A slide back to the pack was expected. But Belichick wasn’t able to coach his way out of it.

His free-agency plan of “do nothing” turned out as expected. The big move to replace Brady was to wait three months and sign Cam Newton for the league minimum when no other team would offer him a starting job. The big move at receiver was signing journeyman Damiere Byrd.

The result was an offense that has struggled to throw the ball in an era of unpreceden­ted passing numbers, as the Patriots couldn’t rekindle any of Newton’s 2015 MVP magic.

The Patriots enter Sunday’s finale ranked 28th in scoring (19.9 points per game), and their eight TD passes would be the fewest in the NFL in eight years.

“Some of the worst, boringest offense I’ve ever seen,” Fox’s Terry Bradshaw said last month.

The defense also sorely lacked athleticis­m in the front seven, though the Patriots were surely caught off guard by the departures of Hightower and Chung. But they were gashed by Jimmy Garoppolo, dissected by Deshaun Watson and ripped apart by Russell Wilson. They allowed the Dolphins, the NFL’s 32nd-ranked rushing team at the time, to rush for 250 yards. The Patriots have just 21 sacks, fifth-fewest in the NFL.

“We were clearly outcoached, outplayed, just out-everything,” Belichick said after the 49ers loss. He gave almost the identical quote after losses to the Rams, Dolphins and Bills.

And Belichick’s recent draft struggles continued into 2020. N’Keal Harry, the 2019 first-round pick, has 292 yards and two touchdowns this season and is looking like yet another bust at receiver.

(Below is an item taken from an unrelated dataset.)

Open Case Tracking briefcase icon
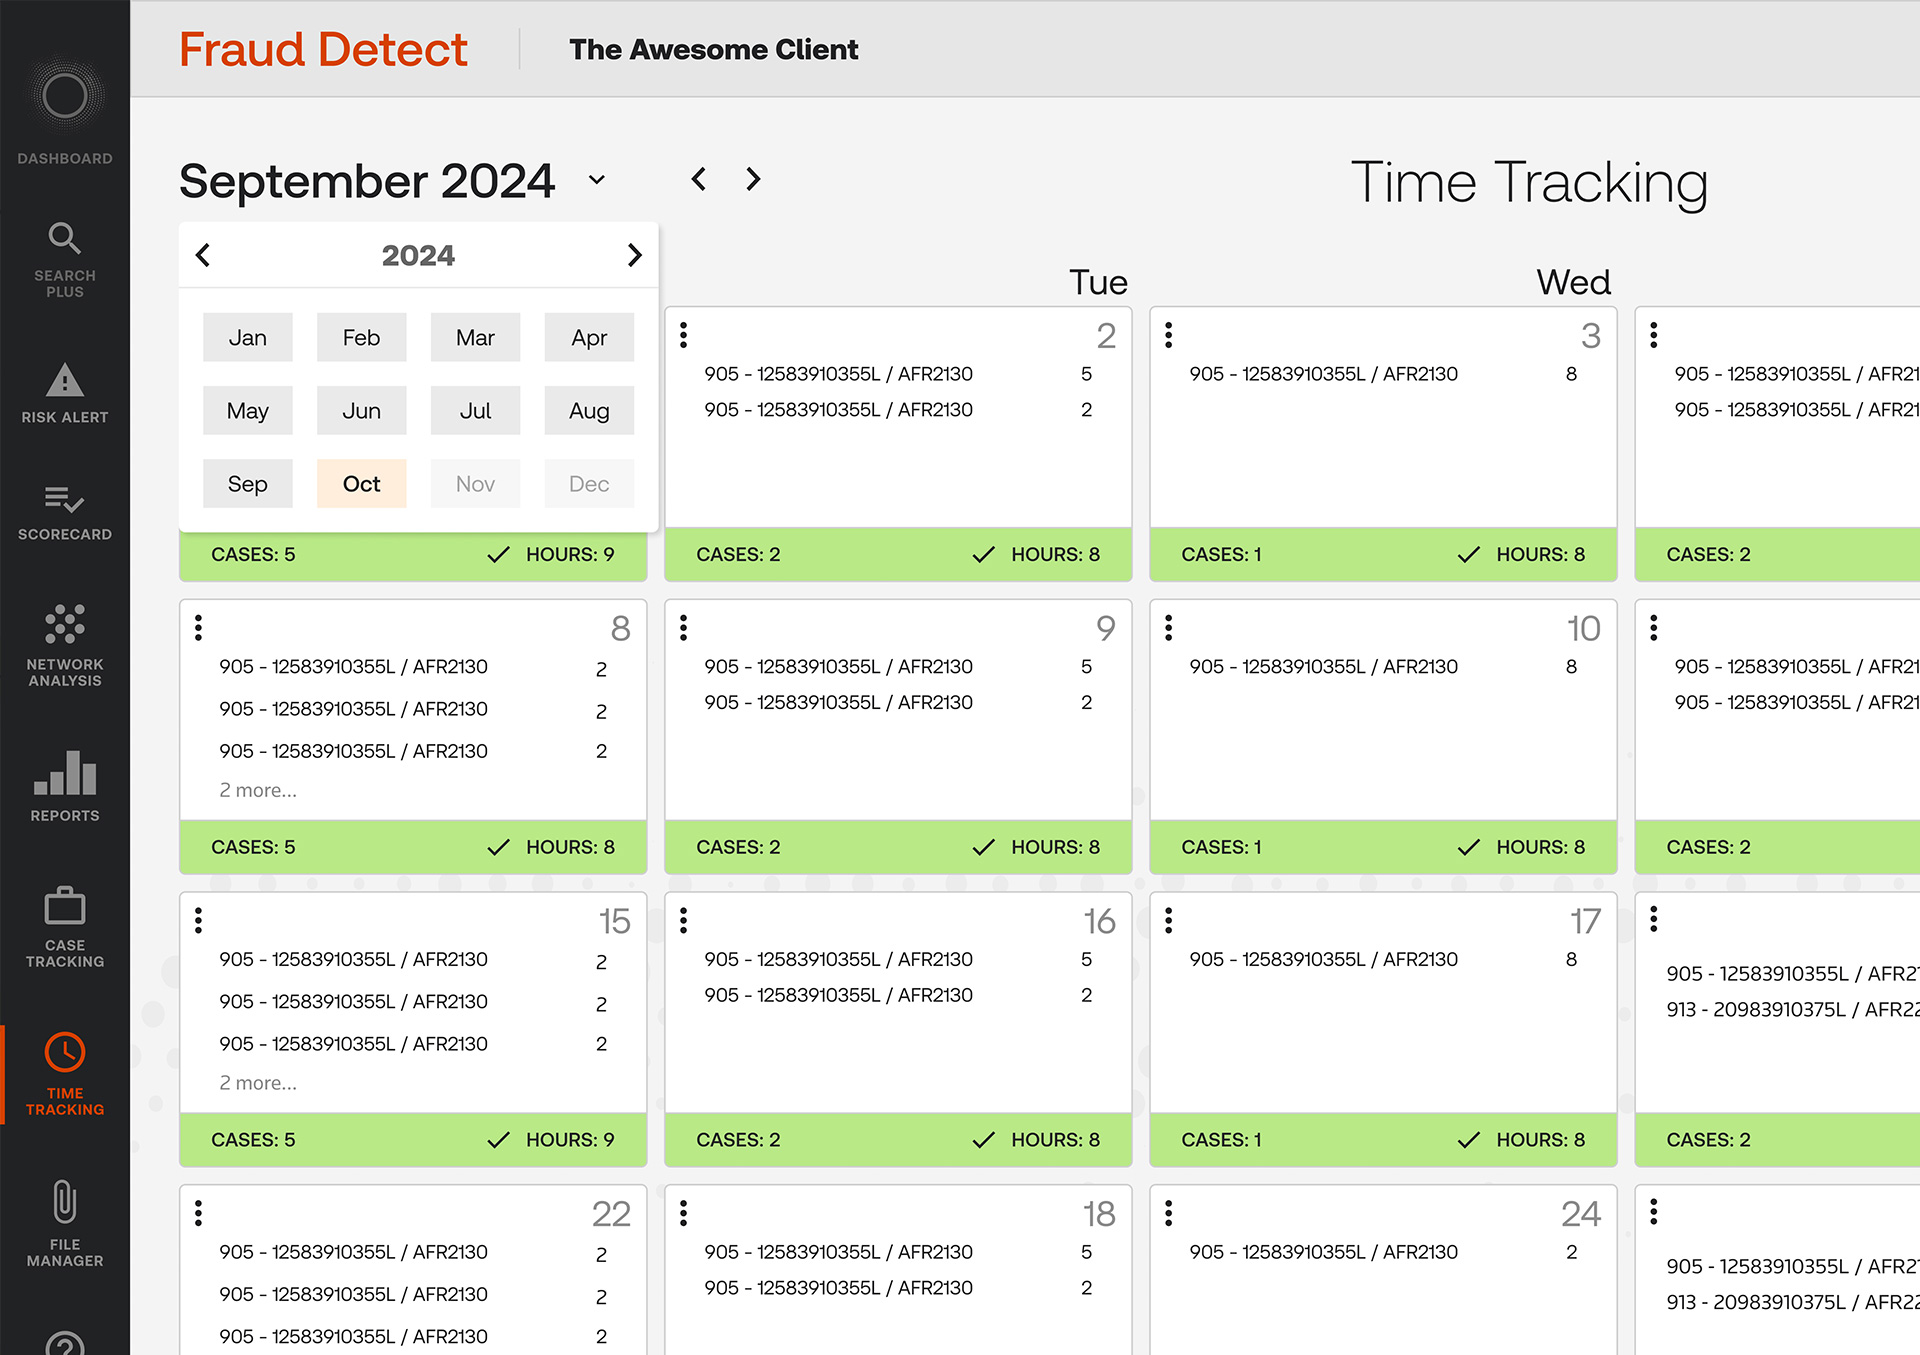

The two tight ends drafted in the third round in 2020 — Devin Asiasi and Dalton Keene — have combined for two catches for 10 yards all season.

Most surprising­ly, Belichick was far below his standards when it comes to game management, where he usually thrives. Analytics website EdjSports ranked Belichick 26th among head coaches when analyzing his fourth-down decisions.

To be fair, no matter what happens over the rest of his career, Belichick will still go down as one of the best, if not the best, to ever twirl a whistle. It’s not like he has stopped putting in the work or forgot how to build a football team.

This was only one bad season, and there are few people on the planet better suited to rebuilding the Patriots than Belichick.

But 2020, his first season without Brady, was the first time that most of Belichick’s moves backfired. In Bill we trust? Yes. Unequivoca­lly? Not anymore.